Studio style lighting in a museum
Photographing in mixed lighting conditions needs to be controlled to get a consistent studio style result

We had to shroud a BMW CSI in white sheets to kill reflections into the windscreen and bodywork from skylights above the car.The back sheet is there to aid the cut out process with white seen through the car’s rear window.The foreground is lit by flash with a white reflector sheet lifting the exposure in the tyres, grille and front bumper but to get the necessary depth of field it helps to use the available light and a long exposure.

70-200mm lens F16 1/2 second

Location car studio

There are often situations when you can’t shoot a car in a studio due to budget but want the clean style that a studio shoot offers. I have a regular gig with F1 Racing magazine supplying them with a studio style feature each month. I usually manage to get a car to the studio but when I can’t I build one on site. You can do this inside or outside. The advantage of shooting outside is that you can use a balance of daylight and flash to light the car and the sky as your studio ceiling.
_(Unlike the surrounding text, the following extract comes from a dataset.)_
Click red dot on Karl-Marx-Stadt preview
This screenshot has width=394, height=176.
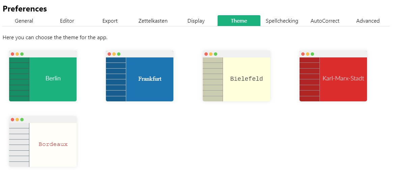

Ideally you want a bright overcast day with flat cloud cover as this will give you a smooth featureless reflection into the bodywork.

Tyrrell 12-4w

Here I was shooting the 1983 Tyrrell 012 Formula One car as driven by Michele Alboreto and Danny Sullivan amongst others and we were able to set up in the yard outside where the car is stored. You could surround the car with white cloth but I find black doesn’t show the dirt and keepLoc the reflections I don’t want to a minimum. I hung the backcloth from a rope strung between two fence posts and a couple of lighting stands I had spare and only lit the camera side of the car with my battery Elinchrom Ranger flash.

Back at home I copy the black cloth around the car and pump up the contrast to get to the finished image.

Tyrrell 12-profile5w-

How To Photo header for web-w

Adding contrast in an infinity cove

Another way to boost contrast in camera in an infinity cove studio shoot is to add black cloth or boards to reflect back into the car seen here in this very complicated Mazda RX7 shoot I did back in the days of large format film. The highlight in the side is created by black polyboards stood up between 1-3 metres back from the car creating a horizon line and forming the lowlight below and 2 or 3 lights focused onto the wall reflecting back into the side. The windscreen highlight is done by focusing a light onto the floating ceiling and then flagging it with hanging cloth on a pole or another board over the car.

unedited studio image showing a large format sheet of film with Mazda RX7
unedited studio image showing a large format sheet of film with Mazda RX7

White boards on the floor reflect back into the wheels where more black cloth has been used to fill in any gaps in the shadow down the side of the car and the black boards stapled to the back wall of the studio give a cut out line to the top edge of the car along the roof and bonnet.